## Begin Records provided
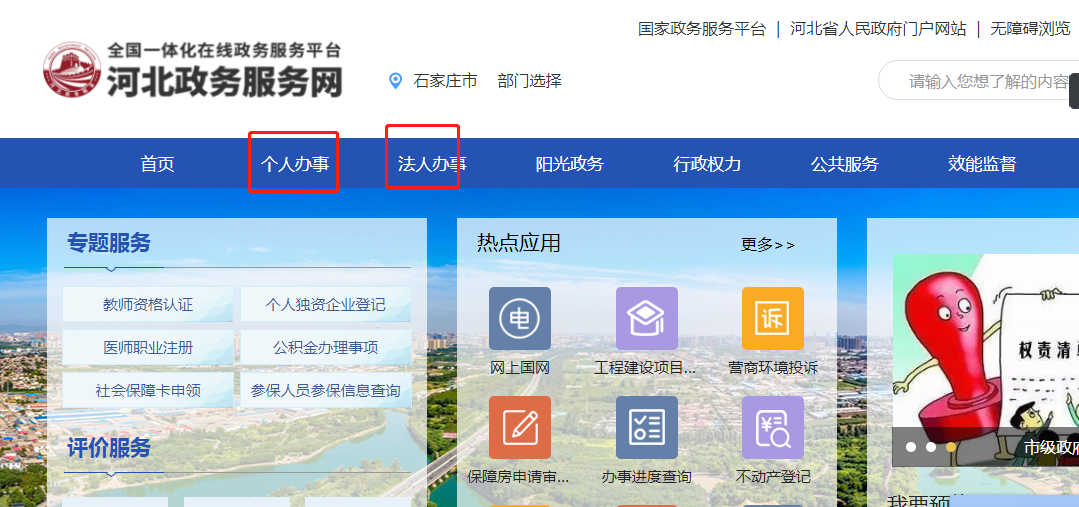Select the second carousel indicator dot
Viewport: 1079px width, 507px height.
tap(931, 447)
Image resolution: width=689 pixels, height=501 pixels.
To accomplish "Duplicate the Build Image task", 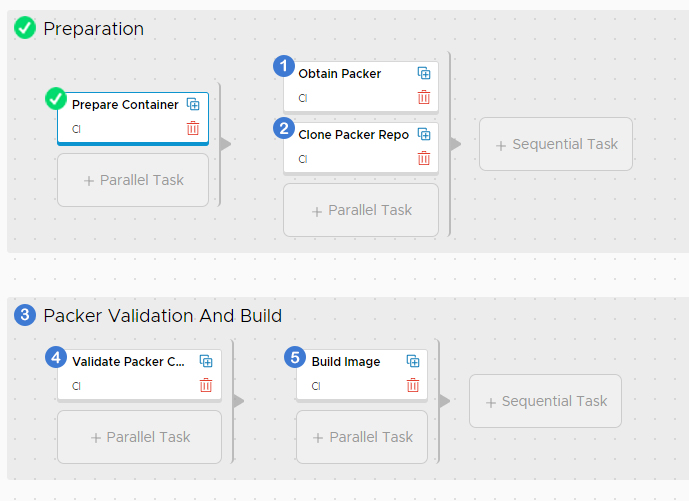I will pos(413,361).
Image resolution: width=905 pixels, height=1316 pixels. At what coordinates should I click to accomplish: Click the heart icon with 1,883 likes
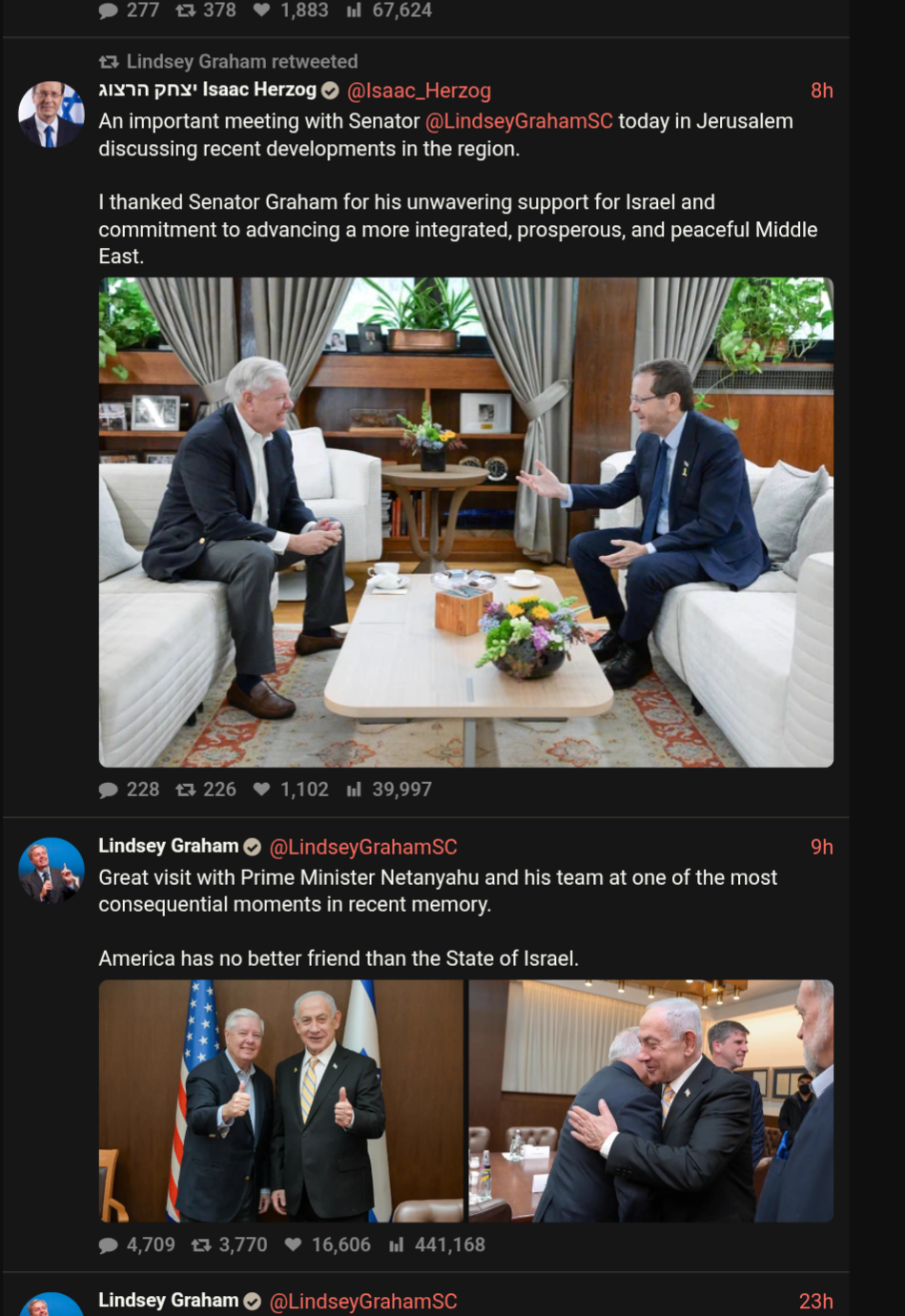[262, 10]
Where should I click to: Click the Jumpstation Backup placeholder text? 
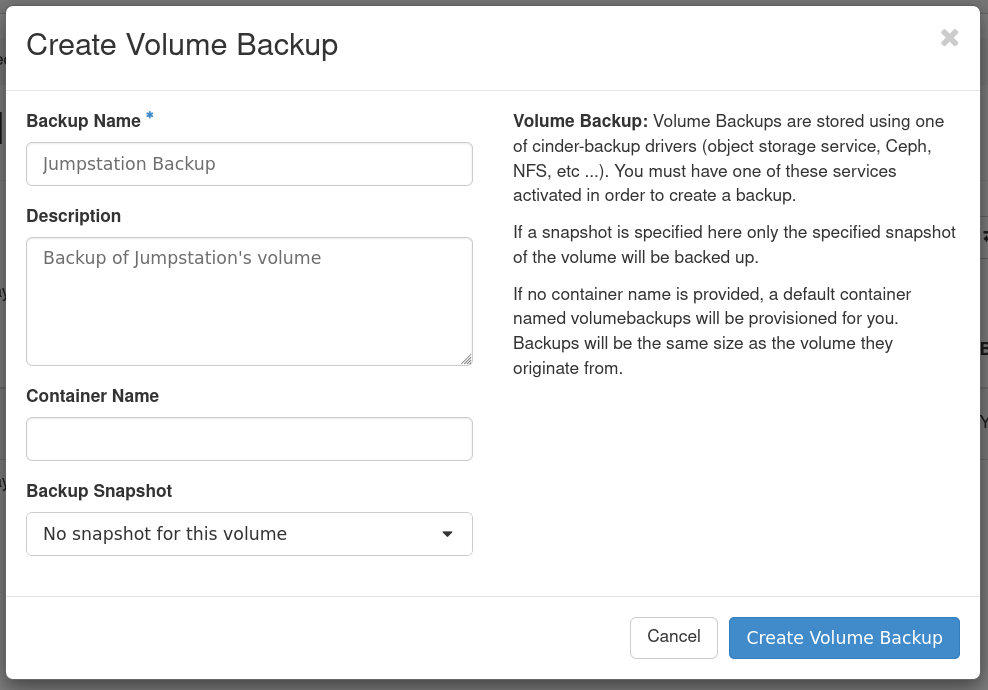click(129, 164)
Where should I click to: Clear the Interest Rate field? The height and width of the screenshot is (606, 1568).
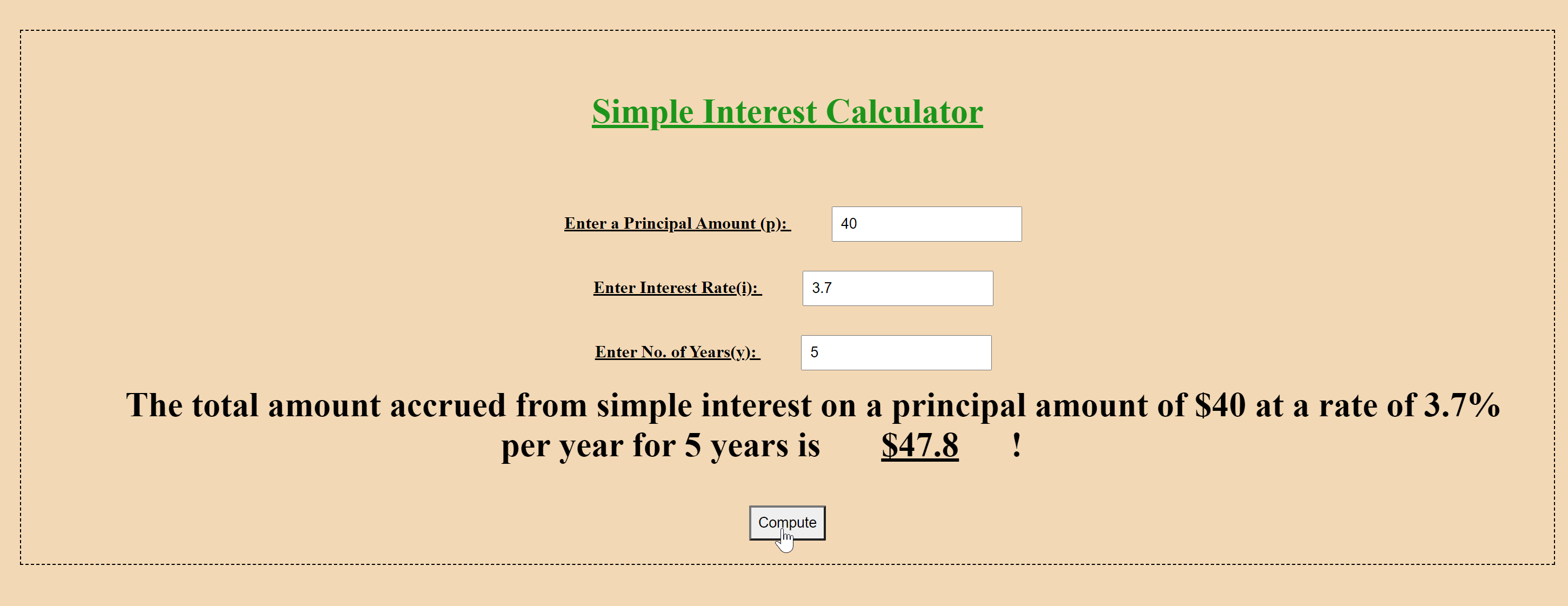898,287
## End Records provided
Please rewrite the stretch of the records from the line that contains "Where should I click to: Clear" through the end, both ends included, with the requests kept and every coordinate in the answers scaled by 0.6 and rounded to whole numbers, halves up. Leave the pictures out and give only those lines.

Where should I click to: Clear the Interest Rate field? The height and width of the screenshot is (606, 1568).
539,172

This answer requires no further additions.